Not everyone likes coffee enough for more than one cup; they just need it to wake up. Coffee pods answer the need.
The pros of coffee pods are impressive. They save time – no measuring out coffee grounds. It's already done. They make sure the coffee isn't too strong or too weak.
Coffee pods don't go stale; they stay fresh. The machines are easy to use, easy to clean, and they can make either one cup of joe or a whole carafe, depending on the machine.
Cons Of Coffee Pods
The cons aren't many, but they're equally important. Perhaps the most important, at least for many people, is that pods aren't recyclable. Pods and their machines are expensive.
Many machines aren't interchangeable, meaning you can't use the pod of one brand of a machine in another brand of machine.
Almost everyone on the planet is familiar with ground coffee. We've seen cowboys in movies pour into their tin cups coffee from a percolator sitting on a hot rock by the fire.
We've seen our own grandmothers pour coffee from the percolator seated on the back eye of the stove. We watched as drip coffee makers came into fashion, and now we can't live without them.
What about the ground coffee that goes into these pots? We have the choice of grinding our own beans or taking Folgers' word for it that it's good to the last drop.
We can adjust the grounds to our preferences (strong enough to curl your hair or just enough color to qualify as coffee.) We have a range of flavors from which to choose. We can get regular, unleaded, or half-and-half.
Ground coffee comes from coffee beans. No beans, no coffee. Coffee lovers have a choice between whole beans and pre-ground coffee.
Beans can be customized however the buyer prefers, from finely ground with its delicate flavor to coarsely ground with its more robust flavor. With pre-ground coffee, you get what the manufacturer produces.
Pros Of Ground Coffee
Grinders are expensive. Their blades will dull eventually, and the motor will go out. Ground coffee doesn't require grinders, so you save a lot of money.
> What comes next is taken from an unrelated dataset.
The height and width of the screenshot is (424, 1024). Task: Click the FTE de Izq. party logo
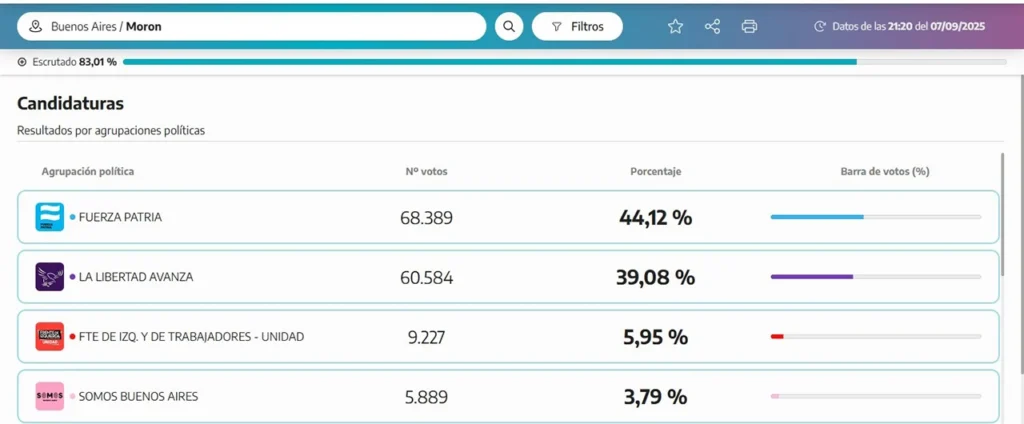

Ground coffee is more convenient. Just walk into a store, grab a can of coffee, and you're off. It's cheaper, too.
Cons Of Ground Coffee
The only con to ground coffee is that it isn't customizable. Ground coffee comes in the grind that their machinery produces.
Ground coffee is made in huge machines, so they can only make one style of ground coffee. For more robust grinds, as mentioned above, the end-users must grind their own joe.
When consumers consider coffee pods vs ground coffee, they must weigh against each other freshness, coarse or fine grind, and the interchangeability of the pod or grounds.
Buyers should also remember that coffee grounds can be used in different ways; for example, they can be used to give your potted plants some acidity as well as a few nutrients. Pods can't do that.